Task details:
Rewrite everything from the start of the records down to the line containing "Action: pyautogui.click(x=231, y=28)", putting "underline" in place of "strikethrough" and leaving every other part unchanged.

[Word and element locating data]
================================

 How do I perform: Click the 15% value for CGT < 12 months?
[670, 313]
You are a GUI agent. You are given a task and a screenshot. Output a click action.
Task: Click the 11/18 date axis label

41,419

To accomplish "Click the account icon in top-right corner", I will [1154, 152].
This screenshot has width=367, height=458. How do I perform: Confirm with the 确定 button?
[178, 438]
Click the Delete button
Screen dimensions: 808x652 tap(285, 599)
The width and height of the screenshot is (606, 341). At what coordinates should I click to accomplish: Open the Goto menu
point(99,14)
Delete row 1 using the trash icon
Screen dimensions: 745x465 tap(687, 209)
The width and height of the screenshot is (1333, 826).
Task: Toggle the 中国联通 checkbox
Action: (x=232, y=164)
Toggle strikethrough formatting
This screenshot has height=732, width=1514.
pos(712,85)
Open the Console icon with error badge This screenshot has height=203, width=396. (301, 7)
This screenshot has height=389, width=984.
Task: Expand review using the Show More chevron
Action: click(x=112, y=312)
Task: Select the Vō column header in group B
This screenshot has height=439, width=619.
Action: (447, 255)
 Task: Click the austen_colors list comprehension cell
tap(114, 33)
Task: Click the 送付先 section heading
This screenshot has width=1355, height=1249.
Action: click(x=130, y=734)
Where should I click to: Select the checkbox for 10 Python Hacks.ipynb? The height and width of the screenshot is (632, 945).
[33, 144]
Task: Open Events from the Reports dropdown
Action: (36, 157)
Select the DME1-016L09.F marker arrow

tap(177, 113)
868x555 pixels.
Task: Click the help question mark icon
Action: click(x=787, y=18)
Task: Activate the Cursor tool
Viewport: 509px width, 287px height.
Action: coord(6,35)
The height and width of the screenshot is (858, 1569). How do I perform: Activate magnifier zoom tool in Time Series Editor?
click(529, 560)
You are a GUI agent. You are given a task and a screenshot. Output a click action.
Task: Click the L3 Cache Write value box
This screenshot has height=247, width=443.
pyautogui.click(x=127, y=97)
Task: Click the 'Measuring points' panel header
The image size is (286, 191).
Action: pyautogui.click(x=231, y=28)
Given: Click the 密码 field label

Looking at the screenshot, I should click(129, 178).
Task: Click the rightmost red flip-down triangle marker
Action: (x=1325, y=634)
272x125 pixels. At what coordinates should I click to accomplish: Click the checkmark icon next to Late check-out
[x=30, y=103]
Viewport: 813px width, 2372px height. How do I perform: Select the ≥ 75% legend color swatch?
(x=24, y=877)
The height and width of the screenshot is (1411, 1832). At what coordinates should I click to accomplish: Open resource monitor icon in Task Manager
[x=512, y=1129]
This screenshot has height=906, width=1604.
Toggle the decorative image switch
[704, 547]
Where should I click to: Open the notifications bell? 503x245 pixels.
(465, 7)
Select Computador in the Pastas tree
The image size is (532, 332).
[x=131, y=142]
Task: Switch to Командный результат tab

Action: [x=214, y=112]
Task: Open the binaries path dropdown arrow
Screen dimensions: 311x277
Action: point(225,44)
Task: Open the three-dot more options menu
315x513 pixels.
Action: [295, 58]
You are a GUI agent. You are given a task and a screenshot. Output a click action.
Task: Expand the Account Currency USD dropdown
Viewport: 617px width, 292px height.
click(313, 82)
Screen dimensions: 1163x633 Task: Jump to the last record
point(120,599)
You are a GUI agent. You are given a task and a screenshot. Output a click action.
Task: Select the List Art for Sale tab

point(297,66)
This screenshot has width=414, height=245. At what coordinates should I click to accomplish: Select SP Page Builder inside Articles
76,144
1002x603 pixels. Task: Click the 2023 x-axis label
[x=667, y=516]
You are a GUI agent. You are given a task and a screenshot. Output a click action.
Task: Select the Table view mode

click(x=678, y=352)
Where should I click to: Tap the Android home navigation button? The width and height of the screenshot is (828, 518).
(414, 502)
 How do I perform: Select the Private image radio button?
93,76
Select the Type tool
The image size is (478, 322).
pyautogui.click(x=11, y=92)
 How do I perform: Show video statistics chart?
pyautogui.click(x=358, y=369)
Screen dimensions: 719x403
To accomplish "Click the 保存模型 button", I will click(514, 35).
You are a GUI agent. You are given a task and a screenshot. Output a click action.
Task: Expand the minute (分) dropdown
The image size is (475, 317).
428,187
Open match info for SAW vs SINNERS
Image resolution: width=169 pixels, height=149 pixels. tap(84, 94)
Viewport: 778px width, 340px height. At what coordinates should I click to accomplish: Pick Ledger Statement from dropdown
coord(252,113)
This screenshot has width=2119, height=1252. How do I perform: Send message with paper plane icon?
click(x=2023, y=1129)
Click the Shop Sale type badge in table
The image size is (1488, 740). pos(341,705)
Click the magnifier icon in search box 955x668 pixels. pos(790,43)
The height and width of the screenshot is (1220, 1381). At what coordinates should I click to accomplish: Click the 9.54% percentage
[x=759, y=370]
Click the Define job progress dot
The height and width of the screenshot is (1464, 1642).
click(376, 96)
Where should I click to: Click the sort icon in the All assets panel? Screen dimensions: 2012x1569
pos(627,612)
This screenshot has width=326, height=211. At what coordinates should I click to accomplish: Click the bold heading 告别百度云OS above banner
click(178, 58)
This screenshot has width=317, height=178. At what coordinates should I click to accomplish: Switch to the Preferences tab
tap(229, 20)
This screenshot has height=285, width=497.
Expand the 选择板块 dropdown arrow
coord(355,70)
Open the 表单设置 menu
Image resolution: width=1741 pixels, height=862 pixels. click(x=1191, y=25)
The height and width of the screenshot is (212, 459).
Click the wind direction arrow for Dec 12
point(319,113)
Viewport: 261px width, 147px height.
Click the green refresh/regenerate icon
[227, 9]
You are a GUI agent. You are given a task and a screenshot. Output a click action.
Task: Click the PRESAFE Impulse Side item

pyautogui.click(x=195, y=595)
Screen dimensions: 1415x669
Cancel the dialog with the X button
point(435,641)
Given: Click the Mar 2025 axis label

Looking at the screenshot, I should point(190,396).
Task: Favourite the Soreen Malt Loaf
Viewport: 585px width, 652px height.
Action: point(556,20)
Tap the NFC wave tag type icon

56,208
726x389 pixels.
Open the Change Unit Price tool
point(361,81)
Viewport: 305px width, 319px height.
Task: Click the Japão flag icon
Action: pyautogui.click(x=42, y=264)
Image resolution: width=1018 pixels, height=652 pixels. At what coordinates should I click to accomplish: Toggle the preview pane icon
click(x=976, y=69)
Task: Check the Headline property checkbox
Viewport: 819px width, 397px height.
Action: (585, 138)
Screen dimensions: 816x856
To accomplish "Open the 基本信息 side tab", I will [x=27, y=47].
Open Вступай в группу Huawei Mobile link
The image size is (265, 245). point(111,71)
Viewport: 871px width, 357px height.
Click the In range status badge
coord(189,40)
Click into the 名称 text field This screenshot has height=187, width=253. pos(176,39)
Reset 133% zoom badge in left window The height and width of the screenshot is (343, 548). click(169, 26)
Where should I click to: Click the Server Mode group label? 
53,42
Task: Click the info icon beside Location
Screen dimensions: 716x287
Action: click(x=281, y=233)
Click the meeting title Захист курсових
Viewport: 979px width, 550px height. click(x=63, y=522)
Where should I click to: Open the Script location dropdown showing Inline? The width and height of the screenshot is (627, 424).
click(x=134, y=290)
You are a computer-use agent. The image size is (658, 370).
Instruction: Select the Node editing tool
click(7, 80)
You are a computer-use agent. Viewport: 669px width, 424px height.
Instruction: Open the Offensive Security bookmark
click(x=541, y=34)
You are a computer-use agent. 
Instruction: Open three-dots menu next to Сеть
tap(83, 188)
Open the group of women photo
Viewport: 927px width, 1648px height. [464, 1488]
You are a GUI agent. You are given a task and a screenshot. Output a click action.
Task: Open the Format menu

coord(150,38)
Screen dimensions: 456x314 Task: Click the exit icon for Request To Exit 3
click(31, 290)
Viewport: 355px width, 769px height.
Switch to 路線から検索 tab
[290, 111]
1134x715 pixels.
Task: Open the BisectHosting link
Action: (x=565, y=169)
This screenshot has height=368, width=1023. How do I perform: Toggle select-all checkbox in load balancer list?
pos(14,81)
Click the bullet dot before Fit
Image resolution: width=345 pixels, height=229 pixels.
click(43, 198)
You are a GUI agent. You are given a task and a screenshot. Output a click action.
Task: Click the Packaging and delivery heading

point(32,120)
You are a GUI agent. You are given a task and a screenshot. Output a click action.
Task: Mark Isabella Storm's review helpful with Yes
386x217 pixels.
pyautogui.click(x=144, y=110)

================================

Expected answer:
 How do I perform: Click the 15% value for CGT < 12 months?
[670, 313]
You are a GUI agent. You are given a task and a screenshot. Output a click action.
Task: Click the 11/18 date axis label

41,419

To accomplish "Click the account icon in top-right corner", I will [1154, 152].
This screenshot has width=367, height=458. How do I perform: Confirm with the 确定 button?
[178, 438]
Click the Delete button
Screen dimensions: 808x652 tap(285, 599)
The width and height of the screenshot is (606, 341). At what coordinates should I click to accomplish: Open the Goto menu
point(99,14)
Delete row 1 using the trash icon
Screen dimensions: 745x465 tap(687, 209)
The width and height of the screenshot is (1333, 826).
Task: Toggle the 中国联通 checkbox
Action: (x=232, y=164)
Toggle underline formatting
This screenshot has height=732, width=1514.
pos(712,85)
Open the Console icon with error badge This screenshot has height=203, width=396. (301, 7)
This screenshot has height=389, width=984.
Task: Expand review using the Show More chevron
Action: click(x=112, y=312)
Task: Select the Vō column header in group B
This screenshot has height=439, width=619.
Action: (447, 255)
 Task: Click the austen_colors list comprehension cell
tap(114, 33)
Task: Click the 送付先 section heading
This screenshot has width=1355, height=1249.
Action: click(x=130, y=734)
Where should I click to: Select the checkbox for 10 Python Hacks.ipynb? The height and width of the screenshot is (632, 945).
[33, 144]
Task: Open Events from the Reports dropdown
Action: (36, 157)
Select the DME1-016L09.F marker arrow

tap(177, 113)
868x555 pixels.
Task: Click the help question mark icon
Action: click(x=787, y=18)
Task: Activate the Cursor tool
Viewport: 509px width, 287px height.
Action: coord(6,35)
The height and width of the screenshot is (858, 1569). How do I perform: Activate magnifier zoom tool in Time Series Editor?
click(529, 560)
You are a GUI agent. You are given a task and a screenshot. Output a click action.
Task: Click the L3 Cache Write value box
This screenshot has height=247, width=443.
pyautogui.click(x=127, y=97)
Task: Click the 'Measuring points' panel header
The image size is (286, 191).
Action: pyautogui.click(x=231, y=28)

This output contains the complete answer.